Mais ne croyez pas que ce texte soit féministe avant l’heure : « il est vrai que la sphère de leurs besoins est aussi plus restreinte » nous assure l’auteur. La réalité sociale est aussi esquissée : « l’ouvrier le plus assidu, le plus rangé, se trouve dans l’embarras dès qu’il commence à avoir trois ou quatre petits enfants qu’il faut habiller et nourrir ; en outre, il reste à la mère d’autant moins de temps libre pour se livrer elle-même à des occupations productives. Ce n’est ici sans doute qu’une indigence partielle ; mais elle n’en est pas moins aussi respectable qu’intéressante… Cette cause a lieu surtout lorsque la mère, veuve, ou abandonnée, est seule l’appui de cette famille ».
Il est aussi dénoncé la mécanisation ou du moins la modification des métiers et des professions. Beaucoup disparaissent pour en voir d’autres arriver. On y parle aussi de l’état de sujétion de l’ouvrier face à son maître. « Ce maître, le croirez-vous sur parole ? Ne peut-il avoir eu aussi ses torts ? N’y a-t-il pas des maîtres durs et injustes ? Ne vous prononcez donc pas encore, allez plus loin. »
Distinguer le bon grain de l’ivraie…
Une nouvelle édition de ce livre débute ainsi et c’est tout dire : « L’Académie de Lyon avait proposé, il y a six ans, la question suivante : Indiquer les moyens de reconnaître la véritable indigence, et de rendre l’aumône utile à ceux qui la donnent comme à ceux qui la reçoivent.
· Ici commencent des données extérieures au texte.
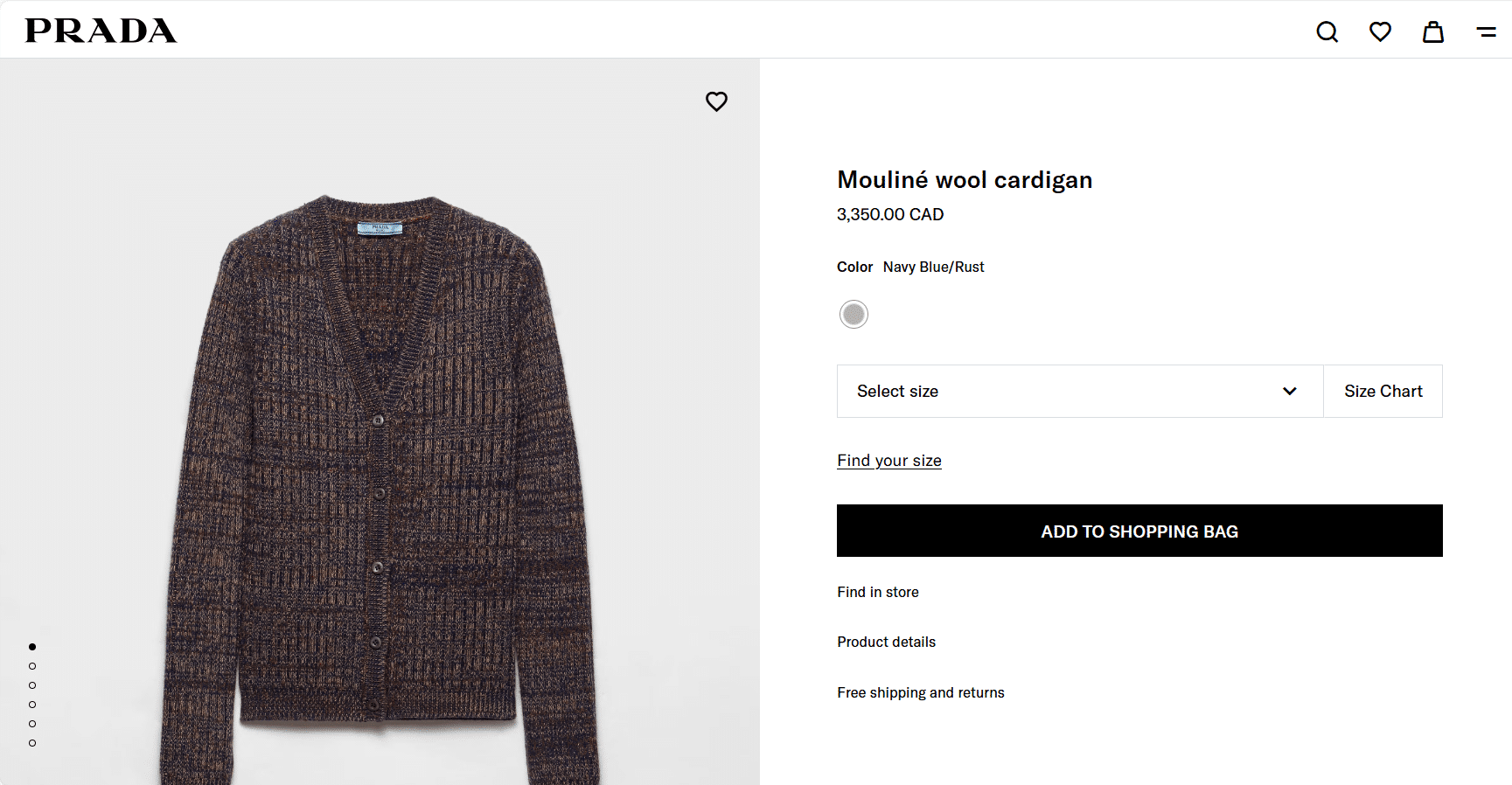Follow the Find your size link
This screenshot has height=785, width=1512.
coord(888,461)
Ce Visiteur du Pauvre fut composé dans le désir d’y répondre ; mais le temps manqua à l’auteur; il ne put qu’esquisser à la hâte quelques vues sur cet intéressant sujet ». Nous voyons là une des préoccupations initiales de l’époque qui continue d’être à l’oeuvre aujourd’hui. Comment identifier ceux qui seraient « volontairement » pauvres et ne font que profiter d’un système d’aide censé les aider à se sortir de la misère.
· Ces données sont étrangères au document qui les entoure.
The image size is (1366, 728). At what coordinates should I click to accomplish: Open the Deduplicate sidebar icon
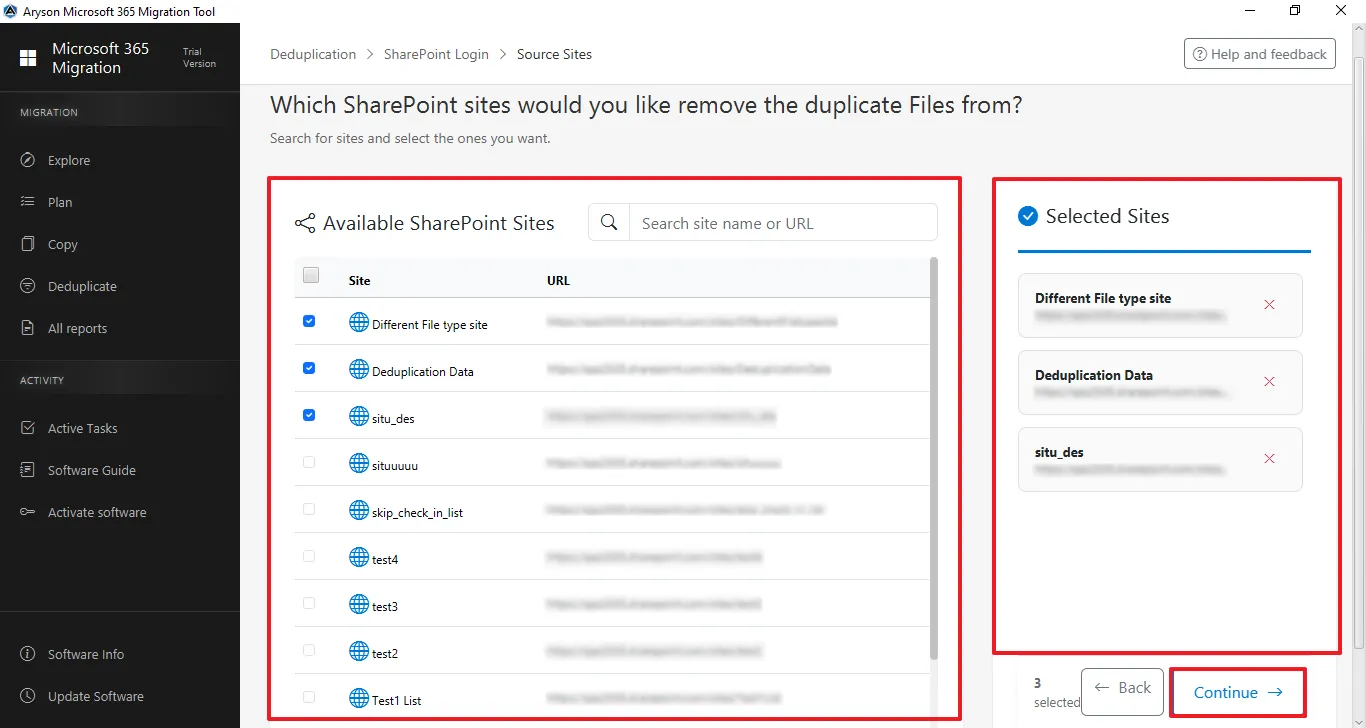tap(28, 286)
La « paresse », c’est à dire cette volonté de ne pas être actif est abordée comme une « maladie au fond de l’âme ». il s’agit alors d’en mesurer les causes et l’intensité. C’est une véritable investigation qui est alors proposée : « voyez si le pauvre , capable de quelque travail, ou d’une portion de travail, l’accepte avec plaisir quand vous le lui procurez, et l’exécute avec zèle. Le pauvre fait-il par lui-même, pour s’aider et vous seconder, ce qu’il peut, d’après les ressources morales et physiques qui lui restent ? Se borne-t-il à accepter le complément qui manque à son insuffisance? Alors vous avez lieu de présumer que l’indigence est véritable. Si, au contraire, il néglige le travail qu’on lui présente ; s’il se relâche quand il est soutenu ; alors doutez. »
« Il est un second indice auquel on peut recourir avec quelque avantage : l’indigent insiste-t-il pour obtenir un secours en argent, ou bien accepte-t-il volontiers le secours en nature ? Dans ce dernier cas quel est le genre de secours en nature qu’il accepte le plus volontiers ? Vous en verrez quelquefois qui, à les entendre, étaient prêts à mourir de faim, et qui dédaignent des cartes de soupes économiques, les acceptent de mauvaise grâce, ou qui même vont les revendre. Mais pour tout cela, il faut aller, voir, converser ; il faut surtout continuer ces observations avec méthode, avec une espèce de suite. »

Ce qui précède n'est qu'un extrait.